Problem requirements:
Word for word, repeat every entry that appears below.

Stored records:
= = = = = = =

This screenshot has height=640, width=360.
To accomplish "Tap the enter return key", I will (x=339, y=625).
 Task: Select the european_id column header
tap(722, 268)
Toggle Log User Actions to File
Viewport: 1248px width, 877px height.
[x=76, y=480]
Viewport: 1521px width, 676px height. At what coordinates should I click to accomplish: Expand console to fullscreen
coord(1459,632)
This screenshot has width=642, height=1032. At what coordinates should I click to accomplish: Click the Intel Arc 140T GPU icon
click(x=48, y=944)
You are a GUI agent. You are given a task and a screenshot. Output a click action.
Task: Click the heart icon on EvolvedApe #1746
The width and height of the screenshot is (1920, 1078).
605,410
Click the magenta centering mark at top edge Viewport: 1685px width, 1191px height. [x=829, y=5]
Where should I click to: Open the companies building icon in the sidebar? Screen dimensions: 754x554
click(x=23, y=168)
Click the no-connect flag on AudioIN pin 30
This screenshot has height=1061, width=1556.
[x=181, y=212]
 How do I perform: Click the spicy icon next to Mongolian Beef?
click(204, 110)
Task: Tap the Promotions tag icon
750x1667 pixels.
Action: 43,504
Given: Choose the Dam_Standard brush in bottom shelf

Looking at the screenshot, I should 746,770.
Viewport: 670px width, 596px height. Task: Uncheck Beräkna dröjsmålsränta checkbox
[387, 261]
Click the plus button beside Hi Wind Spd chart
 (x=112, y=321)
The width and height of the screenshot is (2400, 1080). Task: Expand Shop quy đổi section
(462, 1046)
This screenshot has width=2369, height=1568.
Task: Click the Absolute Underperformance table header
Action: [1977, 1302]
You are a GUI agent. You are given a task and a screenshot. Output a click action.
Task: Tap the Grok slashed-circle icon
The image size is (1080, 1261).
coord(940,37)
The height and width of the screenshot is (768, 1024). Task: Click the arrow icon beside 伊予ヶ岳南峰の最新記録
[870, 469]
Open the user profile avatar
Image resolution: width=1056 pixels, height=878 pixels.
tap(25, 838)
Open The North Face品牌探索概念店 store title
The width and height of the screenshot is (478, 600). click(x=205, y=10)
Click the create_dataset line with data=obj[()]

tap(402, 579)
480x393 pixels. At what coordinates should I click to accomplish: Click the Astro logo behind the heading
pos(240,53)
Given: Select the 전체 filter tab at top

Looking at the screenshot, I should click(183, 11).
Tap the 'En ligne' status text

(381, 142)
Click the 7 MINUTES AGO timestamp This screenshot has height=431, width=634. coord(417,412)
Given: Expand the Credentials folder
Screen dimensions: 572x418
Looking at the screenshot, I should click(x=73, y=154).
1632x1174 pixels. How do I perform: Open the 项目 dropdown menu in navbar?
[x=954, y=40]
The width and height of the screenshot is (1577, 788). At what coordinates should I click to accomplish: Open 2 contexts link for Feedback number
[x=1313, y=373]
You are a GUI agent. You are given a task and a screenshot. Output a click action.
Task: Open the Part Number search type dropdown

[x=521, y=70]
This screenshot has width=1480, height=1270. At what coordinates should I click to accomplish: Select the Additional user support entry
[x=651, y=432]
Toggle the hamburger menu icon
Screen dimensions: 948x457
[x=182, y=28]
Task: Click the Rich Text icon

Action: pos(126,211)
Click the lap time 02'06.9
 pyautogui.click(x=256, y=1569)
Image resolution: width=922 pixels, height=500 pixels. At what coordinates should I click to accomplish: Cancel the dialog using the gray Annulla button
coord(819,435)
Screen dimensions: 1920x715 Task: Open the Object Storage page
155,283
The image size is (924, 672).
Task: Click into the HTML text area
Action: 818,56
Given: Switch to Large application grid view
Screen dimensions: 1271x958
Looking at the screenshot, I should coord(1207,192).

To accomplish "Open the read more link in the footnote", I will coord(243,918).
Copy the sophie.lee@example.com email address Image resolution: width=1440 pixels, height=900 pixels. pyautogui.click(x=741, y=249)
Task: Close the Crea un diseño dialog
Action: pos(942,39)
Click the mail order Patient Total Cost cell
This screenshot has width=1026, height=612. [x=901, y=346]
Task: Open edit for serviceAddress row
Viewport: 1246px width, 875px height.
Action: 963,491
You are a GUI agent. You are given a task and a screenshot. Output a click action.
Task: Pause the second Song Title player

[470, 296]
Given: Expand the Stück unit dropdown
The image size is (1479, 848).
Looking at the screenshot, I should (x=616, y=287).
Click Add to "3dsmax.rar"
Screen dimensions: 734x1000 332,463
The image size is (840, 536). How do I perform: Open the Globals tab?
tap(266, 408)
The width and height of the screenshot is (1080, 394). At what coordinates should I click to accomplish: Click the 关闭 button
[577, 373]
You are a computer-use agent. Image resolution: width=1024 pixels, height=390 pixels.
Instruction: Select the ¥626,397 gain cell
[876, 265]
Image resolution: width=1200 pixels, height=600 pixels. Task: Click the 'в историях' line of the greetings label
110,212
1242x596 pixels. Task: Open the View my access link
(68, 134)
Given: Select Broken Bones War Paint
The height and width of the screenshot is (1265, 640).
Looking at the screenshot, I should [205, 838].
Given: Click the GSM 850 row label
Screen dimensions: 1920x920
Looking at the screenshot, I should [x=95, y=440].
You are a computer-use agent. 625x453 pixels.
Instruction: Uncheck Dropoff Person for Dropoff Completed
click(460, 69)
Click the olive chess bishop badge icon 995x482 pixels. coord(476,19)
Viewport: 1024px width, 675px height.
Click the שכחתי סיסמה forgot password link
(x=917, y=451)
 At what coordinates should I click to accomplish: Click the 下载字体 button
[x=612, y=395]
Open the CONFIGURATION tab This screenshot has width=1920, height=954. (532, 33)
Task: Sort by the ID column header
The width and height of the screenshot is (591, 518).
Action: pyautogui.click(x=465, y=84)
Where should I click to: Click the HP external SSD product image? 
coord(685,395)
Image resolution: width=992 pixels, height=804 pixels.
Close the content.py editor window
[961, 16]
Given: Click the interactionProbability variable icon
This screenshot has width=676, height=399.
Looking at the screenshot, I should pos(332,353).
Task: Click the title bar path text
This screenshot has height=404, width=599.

= = = = = = =

Response below:
This screenshot has height=640, width=360.
To accomplish "Tap the enter return key", I will (x=339, y=625).
 Task: Select the european_id column header
tap(722, 268)
Toggle Log User Actions to File
Viewport: 1248px width, 877px height.
[x=76, y=480]
Viewport: 1521px width, 676px height. At what coordinates should I click to accomplish: Expand console to fullscreen
coord(1459,632)
This screenshot has width=642, height=1032. At what coordinates should I click to accomplish: Click the Intel Arc 140T GPU icon
click(x=48, y=944)
You are a GUI agent. You are given a task and a screenshot. Output a click action.
Task: Click the heart icon on EvolvedApe #1746
The width and height of the screenshot is (1920, 1078).
605,410
Click the magenta centering mark at top edge Viewport: 1685px width, 1191px height. [x=829, y=5]
Where should I click to: Open the companies building icon in the sidebar? Screen dimensions: 754x554
click(x=23, y=168)
Click the no-connect flag on AudioIN pin 30
This screenshot has height=1061, width=1556.
[x=181, y=212]
 How do I perform: Click the spicy icon next to Mongolian Beef?
click(204, 110)
Task: Tap the Promotions tag icon
750x1667 pixels.
Action: 43,504
Given: Choose the Dam_Standard brush in bottom shelf

Looking at the screenshot, I should 746,770.
Viewport: 670px width, 596px height. Task: Uncheck Beräkna dröjsmålsränta checkbox
[387, 261]
Click the plus button beside Hi Wind Spd chart
 (x=112, y=321)
The width and height of the screenshot is (2400, 1080). Task: Expand Shop quy đổi section
(462, 1046)
This screenshot has width=2369, height=1568.
Task: Click the Absolute Underperformance table header
Action: [1977, 1302]
You are a GUI agent. You are given a task and a screenshot. Output a click action.
Task: Tap the Grok slashed-circle icon
The image size is (1080, 1261).
coord(940,37)
The height and width of the screenshot is (768, 1024). Task: Click the arrow icon beside 伊予ヶ岳南峰の最新記録
[870, 469]
Open the user profile avatar
Image resolution: width=1056 pixels, height=878 pixels.
tap(25, 838)
Open The North Face品牌探索概念店 store title
The width and height of the screenshot is (478, 600). click(x=205, y=10)
Click the create_dataset line with data=obj[()]

tap(402, 579)
480x393 pixels. At what coordinates should I click to accomplish: Click the Astro logo behind the heading
pos(240,53)
Given: Select the 전체 filter tab at top

Looking at the screenshot, I should click(183, 11).
Tap the 'En ligne' status text

(381, 142)
Click the 7 MINUTES AGO timestamp This screenshot has height=431, width=634. coord(417,412)
Given: Expand the Credentials folder
Screen dimensions: 572x418
Looking at the screenshot, I should click(x=73, y=154).
1632x1174 pixels. How do I perform: Open the 项目 dropdown menu in navbar?
[x=954, y=40]
The width and height of the screenshot is (1577, 788). At what coordinates should I click to accomplish: Open 2 contexts link for Feedback number
[x=1313, y=373]
You are a GUI agent. You are given a task and a screenshot. Output a click action.
Task: Open the Part Number search type dropdown

[x=521, y=70]
This screenshot has width=1480, height=1270. At what coordinates should I click to accomplish: Select the Additional user support entry
[x=651, y=432]
Toggle the hamburger menu icon
Screen dimensions: 948x457
[x=182, y=28]
Task: Click the Rich Text icon

Action: pos(126,211)
Click the lap time 02'06.9
 pyautogui.click(x=256, y=1569)
Image resolution: width=922 pixels, height=500 pixels. At what coordinates should I click to accomplish: Cancel the dialog using the gray Annulla button
coord(819,435)
Screen dimensions: 1920x715 Task: Open the Object Storage page
155,283
The image size is (924, 672).
Task: Click into the HTML text area
Action: 818,56
Given: Switch to Large application grid view
Screen dimensions: 1271x958
Looking at the screenshot, I should coord(1207,192).

To accomplish "Open the read more link in the footnote", I will coord(243,918).
Copy the sophie.lee@example.com email address Image resolution: width=1440 pixels, height=900 pixels. pyautogui.click(x=741, y=249)
Task: Close the Crea un diseño dialog
Action: pos(942,39)
Click the mail order Patient Total Cost cell
This screenshot has width=1026, height=612. [x=901, y=346]
Task: Open edit for serviceAddress row
Viewport: 1246px width, 875px height.
Action: 963,491
You are a GUI agent. You are given a task and a screenshot. Output a click action.
Task: Pause the second Song Title player

[470, 296]
Given: Expand the Stück unit dropdown
The image size is (1479, 848).
Looking at the screenshot, I should (x=616, y=287).
Click Add to "3dsmax.rar"
Screen dimensions: 734x1000 332,463
The image size is (840, 536). How do I perform: Open the Globals tab?
tap(266, 408)
The width and height of the screenshot is (1080, 394). At what coordinates should I click to accomplish: Click the 关闭 button
[577, 373]
You are a computer-use agent. Image resolution: width=1024 pixels, height=390 pixels.
Instruction: Select the ¥626,397 gain cell
[876, 265]
Image resolution: width=1200 pixels, height=600 pixels. Task: Click the 'в историях' line of the greetings label
110,212
1242x596 pixels. Task: Open the View my access link
(68, 134)
Given: Select Broken Bones War Paint
The height and width of the screenshot is (1265, 640).
Looking at the screenshot, I should [205, 838].
Given: Click the GSM 850 row label
Screen dimensions: 1920x920
Looking at the screenshot, I should [x=95, y=440].
You are a computer-use agent. 625x453 pixels.
Instruction: Uncheck Dropoff Person for Dropoff Completed
click(460, 69)
Click the olive chess bishop badge icon 995x482 pixels. coord(476,19)
Viewport: 1024px width, 675px height.
Click the שכחתי סיסמה forgot password link
(x=917, y=451)
 At what coordinates should I click to accomplish: Click the 下载字体 button
[x=612, y=395]
Open the CONFIGURATION tab This screenshot has width=1920, height=954. (532, 33)
Task: Sort by the ID column header
The width and height of the screenshot is (591, 518).
Action: pyautogui.click(x=465, y=84)
Where should I click to: Click the HP external SSD product image? 
coord(685,395)
Image resolution: width=992 pixels, height=804 pixels.
Close the content.py editor window
[961, 16]
Given: Click the interactionProbability variable icon
This screenshot has width=676, height=399.
Looking at the screenshot, I should pos(332,353).
Task: Click the title bar path text
This screenshot has height=404, width=599.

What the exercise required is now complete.